Wednesday, October 22, 2008

Vetiver Extraordinaire by Frederic Malle: fragrance review

If in vetiver veritas you pledge your allegiance, look no further. The whooping percentage of pure unadulterated vetiver essence in Vétiver Extraordinaire for Editions des Parfums Frédéric Malle goes for indubitably maximum overload for hardcore vetiver fans: you'd be hard-pressed to find one that contains more Haïtain vetiver out there (an alleged 25%) or is less devoid of the oily decorations of other contenstants.
Luca Turin praised perfumer Dominique Ropion's work here by saying that "lead-pencil cedar notes and a touch of lemon [...] act as makeup to hollow the cheeks of perfumery vetiver and give it back some of the striking bone structure of the starting material". I will go further and say that Vétiver Extraordinaire with its raw, wet cobblestones intensity recalls craggy faces of gaunt figures in chain-mail armor, shaded and revealed alternatively by a bright white light before they suddenly strike with a gigantic sword out of a dense dank forest.

The background story on its 2002 creation is caprivating: Frédéric Malle and Dominique Ropion had collaborated at Roure Bertrand Dupont in the past where Ropion had created an unusual exotic woody accord that Malle remembered fondly. When Ropion received a new extraction of vetiver that highlighted the qualitative nuances of the material in an unprecedented way, Malle had the idea to combine it with the old unfinished woody base and thus after extensive twinkering, the finished modern classic emerged. Ropion is well known for his style of overornate, dense, baroque signature, as evidenced in Ysatis or Amarige by Givenchy but also the intriguing Une Fleur de Cassie also for Frédéric Malle and it seems fitting that he achieved the painful intensity of extreme accuracy by addition instead of substraction using "a new essence of Vetiver, stripped of its bitter edge, which he matches with five woody notes to play up the scent's various facets".

Compared with soapy or citrusy vetivers like Vétiver by Guerlain or sweet, licorice-like vetivers such as Vétiver Oriental by Lutens, Vétiver Extraordinaire seems like a challenge: It lacks the light smoky refinement of Chanel's Sycomore, the nutty flou of Vetiver Tonka by Hermès or the spicy sexiness of Tauer's Vetiver Dance, elements which all contribute to easier acceptance. It should therefore be approached only when searching for something bitterly wet yet with a peppery, fresh herbaceous and earthy scent that will draw out a little savagery misleadingly dressed in bohemian clothing. The rooty, cardboard opening emphasizes the more difficult aspects of the genre but the overall character makes it delightfully panseasonal. The lasting power is excellent and the sillage moderate. Perhaps the closest to it is Encre Noire by Lalique which utilizes the same concept minus the foresty mossy tones, so those who have no access to the former, might find a pleasing alternative in the latter suggestion.

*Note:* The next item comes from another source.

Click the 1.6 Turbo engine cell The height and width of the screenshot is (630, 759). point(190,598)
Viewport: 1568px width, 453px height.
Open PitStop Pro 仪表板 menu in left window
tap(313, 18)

Notes for Vetiver Extraordinaire:Bergamot, Bigarade Orange, Pink pepper, Nutmeg, Floralozone*, Haïtain vetyver, Sandalwood, cedarwood, Oak moss, Myrrh, Cashmeran, Musketone**, Tonalide**.

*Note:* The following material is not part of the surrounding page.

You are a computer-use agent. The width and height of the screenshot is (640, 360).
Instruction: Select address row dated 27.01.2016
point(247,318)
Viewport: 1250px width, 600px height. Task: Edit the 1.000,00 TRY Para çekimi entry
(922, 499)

Available in 10ml, 50ml and 100ml spray bottles and as shower gel at Barneys, Les Senteurs, and directly from Frédéric Malle boutiques and their site.

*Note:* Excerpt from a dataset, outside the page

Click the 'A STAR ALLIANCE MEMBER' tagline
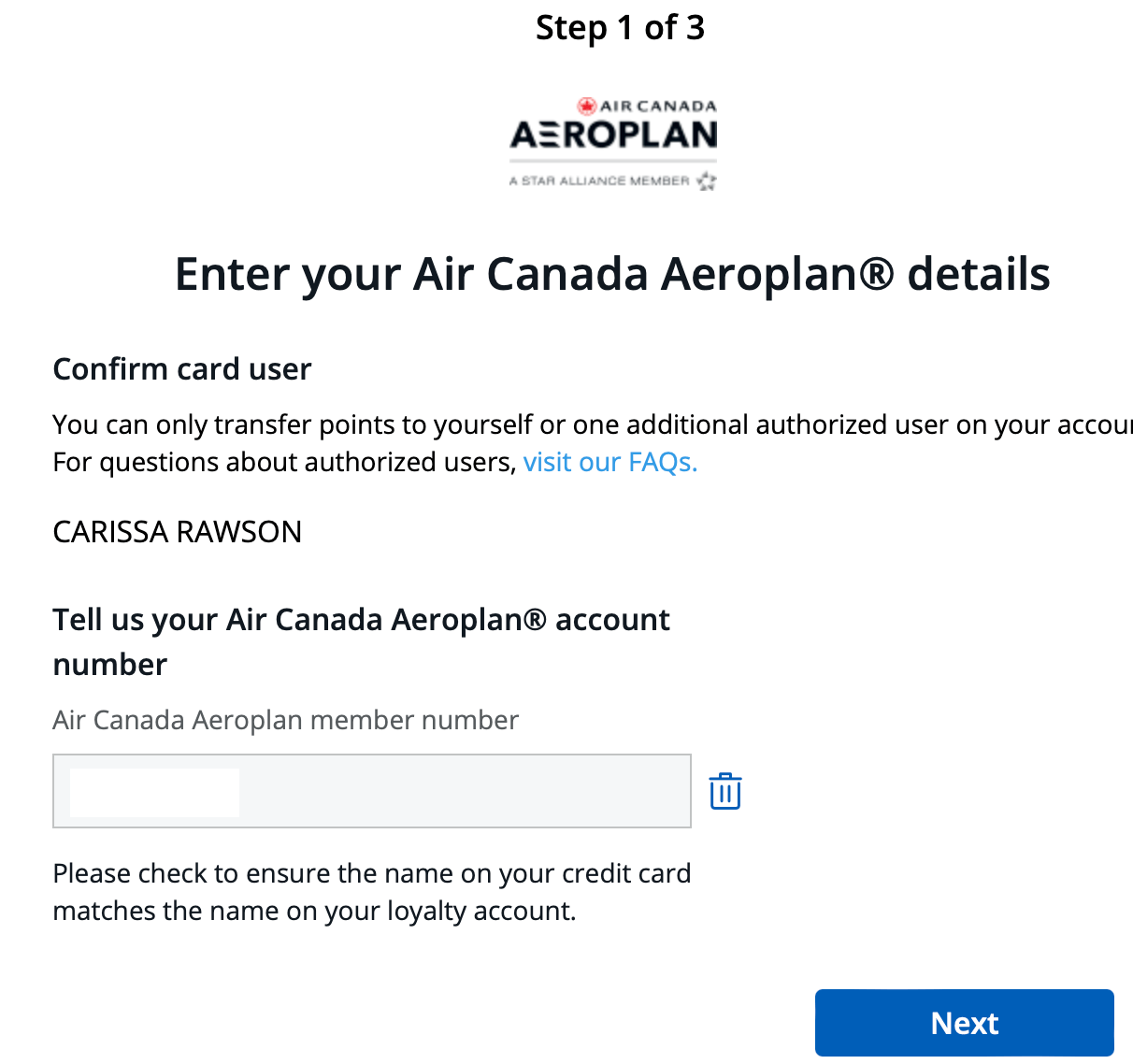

For a comprehensive analysis of vetiver fragrances click Vetiver Series.

*Florazone is a synthetic ozone muguet note patented by IFF with a fresh aldehydic floral profile reminiscent of ocean breezes.
**Musketone and Tonalide are synthesized musk variants.

Photograph of Hugh Laurie by Justin Stephens(Corbis). Bottle pic through F.Malle


  1. Hello, dear E -- what a great review of Vétiver Extraordinaire, and that photo of Hugh Laurie was just perfect. Funny that you should make the comparison to Lalique Encre Noire -- I just reached the same conclusion a couple of days ago, when describing Encre Noire to a friend (I said it has a similar austere character to Vétiver Extraordinaire, but that that Vétiver Extraordinaire has a certain brutality to it).

    I wonder how much Cashmeran there is in this formula -- it feels like it might be a hefty dose. I have been thinking a lot about Cashmeran as I test Dans Tes Bras. (I did buy a bottle yesterday, and, coincidentally, got to meet Frédéric Malle, who was in the store -- we had a great conversation about the connections Dans Tes Bras has to L'Eau D'Hiver and Une Fleur de Cassie, as well as going way back to Après L'Ondée...)

  2. Thank you dear J for your kind words.
    I love Hugh Laurie and his cragginess (especially as shaded and highlighted in this IMO superb photo) seemed apt. I had been saving this photo for exactly that kind of scent for months!
    Encre Noire has been compared to a pure vetiver quite often, so I can't purport to have coined the comparison myself: very perceptive of you to describe it in such terms: yes, austere but not quite brutal). VE has a sort of fresh and dank interplay which I find very true to the nature of vetiver essence as well: in a way it's the attenuation of nature to extremis.
    I'd venture that there is quite a bit of Cashmeran to manage to soften so much vetiver. The pure uncut essential oil is terrifically, almost scarily pungent and musty: it needs tincturing rather than dosaging in that form if one is to be able to use it.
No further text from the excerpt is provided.